I lifted my arm, and with all my might flung the tiny, glittering thing out into the air.  It fell far away down among the tree-tops in the valley.

Then I turned to go down the hill.  I had done with ridiculous sentiment, which I had always disliked and despised.

Footsteps were coming towards me up the long, winding path.  It was a lonely place.  I hoped it was not one of the fat German Jews who had followed me once or twice.  Ugly creatures!—­hardly human, they seemed to me.  I wished I had Roy with me.  He had gone with McGreggor into the town.

A bend in the path hid the person from view until we met face to face.

And then I saw it was Antony, and it seemed as if my heart stopped beating.

“At last I have found you, Ambrosine, sweetheart!” he said, and he clasped me in his arms and kissed my lips.

Then I forgot Lady Tilchester and gratitude and honor and self-control, because in nature I find there is a stronger force than all these things, and that is the touch of the one we love.

* * * * *

It was perhaps an hour afterwards.  The shadows looked blue among the pine-trees.

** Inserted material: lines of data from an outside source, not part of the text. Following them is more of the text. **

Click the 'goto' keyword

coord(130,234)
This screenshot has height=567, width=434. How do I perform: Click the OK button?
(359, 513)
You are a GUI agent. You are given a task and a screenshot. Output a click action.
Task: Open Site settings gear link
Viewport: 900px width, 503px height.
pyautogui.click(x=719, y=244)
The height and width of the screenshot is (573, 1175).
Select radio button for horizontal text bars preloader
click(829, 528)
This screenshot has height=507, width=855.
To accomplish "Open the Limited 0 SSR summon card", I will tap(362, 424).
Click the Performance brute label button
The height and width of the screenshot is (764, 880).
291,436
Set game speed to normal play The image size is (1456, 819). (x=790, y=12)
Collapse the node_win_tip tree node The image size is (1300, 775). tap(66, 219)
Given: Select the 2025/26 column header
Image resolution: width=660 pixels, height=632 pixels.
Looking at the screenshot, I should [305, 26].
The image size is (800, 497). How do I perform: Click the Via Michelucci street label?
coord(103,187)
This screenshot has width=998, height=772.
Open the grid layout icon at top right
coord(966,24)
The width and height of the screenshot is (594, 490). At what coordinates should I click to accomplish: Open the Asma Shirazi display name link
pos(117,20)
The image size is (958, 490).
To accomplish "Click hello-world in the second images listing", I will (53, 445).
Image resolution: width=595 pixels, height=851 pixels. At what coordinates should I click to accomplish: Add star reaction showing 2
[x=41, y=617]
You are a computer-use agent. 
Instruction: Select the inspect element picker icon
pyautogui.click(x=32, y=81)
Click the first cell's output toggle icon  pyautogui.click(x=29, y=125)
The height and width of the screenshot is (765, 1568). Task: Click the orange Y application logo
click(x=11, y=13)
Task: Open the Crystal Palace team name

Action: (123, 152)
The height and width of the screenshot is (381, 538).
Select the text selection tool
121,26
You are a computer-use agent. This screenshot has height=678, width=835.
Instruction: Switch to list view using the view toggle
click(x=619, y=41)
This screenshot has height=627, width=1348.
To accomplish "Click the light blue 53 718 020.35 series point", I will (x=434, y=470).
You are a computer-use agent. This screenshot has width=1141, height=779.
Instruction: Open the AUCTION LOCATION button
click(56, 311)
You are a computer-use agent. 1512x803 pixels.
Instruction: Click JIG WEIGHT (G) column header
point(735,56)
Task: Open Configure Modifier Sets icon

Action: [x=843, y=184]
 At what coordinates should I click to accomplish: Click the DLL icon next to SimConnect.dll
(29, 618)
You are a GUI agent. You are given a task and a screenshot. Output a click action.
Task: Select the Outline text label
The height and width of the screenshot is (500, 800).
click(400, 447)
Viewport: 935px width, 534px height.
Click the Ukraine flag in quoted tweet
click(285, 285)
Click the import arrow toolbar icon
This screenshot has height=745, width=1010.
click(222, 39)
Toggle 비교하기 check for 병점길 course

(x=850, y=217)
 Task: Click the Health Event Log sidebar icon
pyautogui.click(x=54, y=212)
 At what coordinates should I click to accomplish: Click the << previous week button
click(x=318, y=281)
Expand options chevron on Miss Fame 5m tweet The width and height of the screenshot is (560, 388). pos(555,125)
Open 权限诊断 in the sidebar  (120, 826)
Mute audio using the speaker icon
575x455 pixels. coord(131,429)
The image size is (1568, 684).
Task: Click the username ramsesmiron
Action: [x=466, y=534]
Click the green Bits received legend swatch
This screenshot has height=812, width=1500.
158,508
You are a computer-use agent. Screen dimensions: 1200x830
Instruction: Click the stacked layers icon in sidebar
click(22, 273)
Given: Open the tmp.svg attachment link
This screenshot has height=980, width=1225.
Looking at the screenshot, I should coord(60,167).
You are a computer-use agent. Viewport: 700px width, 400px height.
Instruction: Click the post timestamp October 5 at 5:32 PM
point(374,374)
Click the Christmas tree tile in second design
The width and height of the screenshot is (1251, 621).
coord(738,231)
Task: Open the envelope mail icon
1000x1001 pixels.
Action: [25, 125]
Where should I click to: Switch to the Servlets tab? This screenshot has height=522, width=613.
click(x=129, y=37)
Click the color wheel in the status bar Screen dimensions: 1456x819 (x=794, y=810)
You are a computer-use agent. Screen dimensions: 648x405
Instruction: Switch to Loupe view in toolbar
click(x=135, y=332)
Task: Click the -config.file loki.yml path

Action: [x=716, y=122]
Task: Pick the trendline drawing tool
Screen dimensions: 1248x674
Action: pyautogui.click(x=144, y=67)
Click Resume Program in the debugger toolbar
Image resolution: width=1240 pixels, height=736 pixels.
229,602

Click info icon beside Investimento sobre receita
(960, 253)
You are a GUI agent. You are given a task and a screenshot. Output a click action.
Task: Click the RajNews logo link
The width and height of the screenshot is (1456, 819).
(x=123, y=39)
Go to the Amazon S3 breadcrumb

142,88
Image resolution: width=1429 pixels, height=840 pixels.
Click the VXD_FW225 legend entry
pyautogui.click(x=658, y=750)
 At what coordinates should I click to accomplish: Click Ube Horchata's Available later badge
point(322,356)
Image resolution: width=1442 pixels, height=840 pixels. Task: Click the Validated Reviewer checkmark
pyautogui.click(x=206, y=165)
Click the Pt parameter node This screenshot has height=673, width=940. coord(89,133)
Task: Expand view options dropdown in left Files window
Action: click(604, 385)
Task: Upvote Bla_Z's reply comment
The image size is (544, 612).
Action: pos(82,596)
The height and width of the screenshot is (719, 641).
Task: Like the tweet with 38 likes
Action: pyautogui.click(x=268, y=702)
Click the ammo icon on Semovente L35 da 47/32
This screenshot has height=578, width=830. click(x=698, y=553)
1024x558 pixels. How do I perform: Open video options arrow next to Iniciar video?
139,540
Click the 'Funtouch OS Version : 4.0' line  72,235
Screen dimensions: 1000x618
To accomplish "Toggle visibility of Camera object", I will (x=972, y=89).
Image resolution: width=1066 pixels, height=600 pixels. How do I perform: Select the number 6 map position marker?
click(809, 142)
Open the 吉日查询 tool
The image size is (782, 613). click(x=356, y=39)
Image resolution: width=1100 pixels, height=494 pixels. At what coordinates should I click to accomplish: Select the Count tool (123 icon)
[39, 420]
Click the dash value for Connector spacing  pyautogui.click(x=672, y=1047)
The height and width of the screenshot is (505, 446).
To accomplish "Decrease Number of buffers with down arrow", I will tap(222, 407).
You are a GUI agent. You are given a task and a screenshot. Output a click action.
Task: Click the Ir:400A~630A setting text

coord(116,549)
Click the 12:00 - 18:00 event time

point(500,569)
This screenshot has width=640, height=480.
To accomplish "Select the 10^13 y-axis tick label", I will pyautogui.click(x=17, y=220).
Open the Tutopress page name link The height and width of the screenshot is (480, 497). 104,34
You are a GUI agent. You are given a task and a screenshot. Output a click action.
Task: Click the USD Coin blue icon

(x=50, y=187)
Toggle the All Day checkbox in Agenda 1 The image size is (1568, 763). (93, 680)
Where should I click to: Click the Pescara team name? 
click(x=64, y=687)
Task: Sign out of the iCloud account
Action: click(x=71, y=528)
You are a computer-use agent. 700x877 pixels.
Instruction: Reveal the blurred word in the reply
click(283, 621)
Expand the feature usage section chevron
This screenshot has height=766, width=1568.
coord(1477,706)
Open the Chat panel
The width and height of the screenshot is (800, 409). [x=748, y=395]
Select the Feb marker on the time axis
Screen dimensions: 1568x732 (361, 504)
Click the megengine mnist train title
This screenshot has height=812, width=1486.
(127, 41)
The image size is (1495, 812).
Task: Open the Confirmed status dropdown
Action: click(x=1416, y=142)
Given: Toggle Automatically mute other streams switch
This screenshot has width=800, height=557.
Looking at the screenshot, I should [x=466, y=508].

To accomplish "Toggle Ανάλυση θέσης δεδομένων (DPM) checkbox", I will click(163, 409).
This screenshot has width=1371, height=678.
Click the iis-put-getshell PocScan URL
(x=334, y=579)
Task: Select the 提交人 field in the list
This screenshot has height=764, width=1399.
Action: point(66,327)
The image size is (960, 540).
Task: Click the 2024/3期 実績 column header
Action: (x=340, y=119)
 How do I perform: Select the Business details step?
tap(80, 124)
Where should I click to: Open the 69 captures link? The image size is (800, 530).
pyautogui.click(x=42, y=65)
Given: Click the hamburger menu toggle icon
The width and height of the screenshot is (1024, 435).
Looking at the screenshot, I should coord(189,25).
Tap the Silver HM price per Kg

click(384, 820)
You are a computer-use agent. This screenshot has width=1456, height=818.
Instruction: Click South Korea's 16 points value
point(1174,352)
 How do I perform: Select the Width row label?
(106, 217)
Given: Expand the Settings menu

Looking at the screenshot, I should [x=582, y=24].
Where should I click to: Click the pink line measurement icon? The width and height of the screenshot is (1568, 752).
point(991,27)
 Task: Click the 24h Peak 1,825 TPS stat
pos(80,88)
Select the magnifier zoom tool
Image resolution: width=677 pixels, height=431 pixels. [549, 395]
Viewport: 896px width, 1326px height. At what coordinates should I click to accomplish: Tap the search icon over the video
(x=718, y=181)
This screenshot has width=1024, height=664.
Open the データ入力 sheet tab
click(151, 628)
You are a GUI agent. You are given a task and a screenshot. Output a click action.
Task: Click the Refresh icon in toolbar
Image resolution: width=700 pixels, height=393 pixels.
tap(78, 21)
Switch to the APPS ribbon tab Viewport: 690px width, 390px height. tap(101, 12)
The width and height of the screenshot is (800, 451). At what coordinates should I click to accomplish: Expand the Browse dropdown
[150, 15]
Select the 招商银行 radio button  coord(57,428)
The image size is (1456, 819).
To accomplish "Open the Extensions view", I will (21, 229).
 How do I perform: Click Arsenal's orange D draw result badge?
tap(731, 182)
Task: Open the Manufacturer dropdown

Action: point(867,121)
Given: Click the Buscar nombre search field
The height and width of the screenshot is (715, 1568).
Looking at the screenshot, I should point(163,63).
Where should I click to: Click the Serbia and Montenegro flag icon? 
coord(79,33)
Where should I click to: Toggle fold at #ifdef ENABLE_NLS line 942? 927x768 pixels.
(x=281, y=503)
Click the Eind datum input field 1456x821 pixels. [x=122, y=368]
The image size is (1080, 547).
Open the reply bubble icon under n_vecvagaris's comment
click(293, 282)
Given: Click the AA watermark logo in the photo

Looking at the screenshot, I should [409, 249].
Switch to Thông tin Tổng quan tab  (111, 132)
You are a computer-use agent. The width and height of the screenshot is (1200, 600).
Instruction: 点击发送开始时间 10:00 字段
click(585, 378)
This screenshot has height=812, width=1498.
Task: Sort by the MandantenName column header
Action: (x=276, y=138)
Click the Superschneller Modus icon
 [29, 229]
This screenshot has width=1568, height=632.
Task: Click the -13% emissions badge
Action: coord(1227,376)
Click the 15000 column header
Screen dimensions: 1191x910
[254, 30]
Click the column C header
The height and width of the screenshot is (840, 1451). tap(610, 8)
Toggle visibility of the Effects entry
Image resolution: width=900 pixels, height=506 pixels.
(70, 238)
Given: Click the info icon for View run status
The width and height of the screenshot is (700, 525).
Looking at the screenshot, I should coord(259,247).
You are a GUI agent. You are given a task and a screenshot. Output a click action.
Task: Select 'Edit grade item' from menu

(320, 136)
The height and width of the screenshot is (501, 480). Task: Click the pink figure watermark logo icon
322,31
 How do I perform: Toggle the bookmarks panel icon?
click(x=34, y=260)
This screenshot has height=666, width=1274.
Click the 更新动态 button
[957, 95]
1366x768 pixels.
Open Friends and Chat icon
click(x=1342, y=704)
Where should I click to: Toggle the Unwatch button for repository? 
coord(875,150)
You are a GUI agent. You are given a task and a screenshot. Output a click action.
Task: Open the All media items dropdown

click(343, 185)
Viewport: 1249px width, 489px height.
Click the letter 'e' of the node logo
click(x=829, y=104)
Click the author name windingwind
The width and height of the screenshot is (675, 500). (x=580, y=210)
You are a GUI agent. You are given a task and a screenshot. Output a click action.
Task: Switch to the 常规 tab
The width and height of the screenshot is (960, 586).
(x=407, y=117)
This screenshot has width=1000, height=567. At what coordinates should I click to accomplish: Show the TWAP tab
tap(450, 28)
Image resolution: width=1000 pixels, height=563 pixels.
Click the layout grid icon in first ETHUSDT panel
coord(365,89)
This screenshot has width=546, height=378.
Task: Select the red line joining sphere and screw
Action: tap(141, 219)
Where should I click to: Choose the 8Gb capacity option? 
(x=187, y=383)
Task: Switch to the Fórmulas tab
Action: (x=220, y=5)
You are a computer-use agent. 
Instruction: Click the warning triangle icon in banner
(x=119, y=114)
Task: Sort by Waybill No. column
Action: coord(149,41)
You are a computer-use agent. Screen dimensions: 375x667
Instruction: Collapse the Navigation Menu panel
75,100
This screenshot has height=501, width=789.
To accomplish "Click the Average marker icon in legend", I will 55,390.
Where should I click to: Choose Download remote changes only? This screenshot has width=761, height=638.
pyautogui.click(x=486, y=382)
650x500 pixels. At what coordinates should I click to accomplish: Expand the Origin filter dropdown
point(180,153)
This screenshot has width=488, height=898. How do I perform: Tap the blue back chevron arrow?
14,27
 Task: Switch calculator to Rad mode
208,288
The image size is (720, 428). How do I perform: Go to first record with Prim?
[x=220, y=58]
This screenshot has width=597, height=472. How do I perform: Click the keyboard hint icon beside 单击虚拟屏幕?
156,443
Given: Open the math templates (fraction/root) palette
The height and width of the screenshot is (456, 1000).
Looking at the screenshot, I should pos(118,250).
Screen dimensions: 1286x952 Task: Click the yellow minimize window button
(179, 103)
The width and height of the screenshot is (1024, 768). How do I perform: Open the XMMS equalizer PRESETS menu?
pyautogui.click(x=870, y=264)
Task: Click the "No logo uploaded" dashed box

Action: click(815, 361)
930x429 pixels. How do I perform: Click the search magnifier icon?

We sat on a little wooden bench.  There was a warm, still silence.  Not a twig moved.  A joy so infinite seemed everywhere around.

“It was all over between us ten years ago,” Antony said.  “It only lasted a year or two, when we were very young.  The situation galled us both too much, and Tilchester was always my friend.  She knows I love you, and she only cares for her great works and her fine position now.  So you need not have fled, Comtesse.”

“I shall tell you something, Antony.”  I whispered.  “I am glad I am doing no wrong, but if it was to break Lady Tilchester’s heart, if grandmamma were to come back and curse me here for forgetting all her teachings, if it was almost disgrace—­now that I know what it is like to stay in your arms—­I should stay!”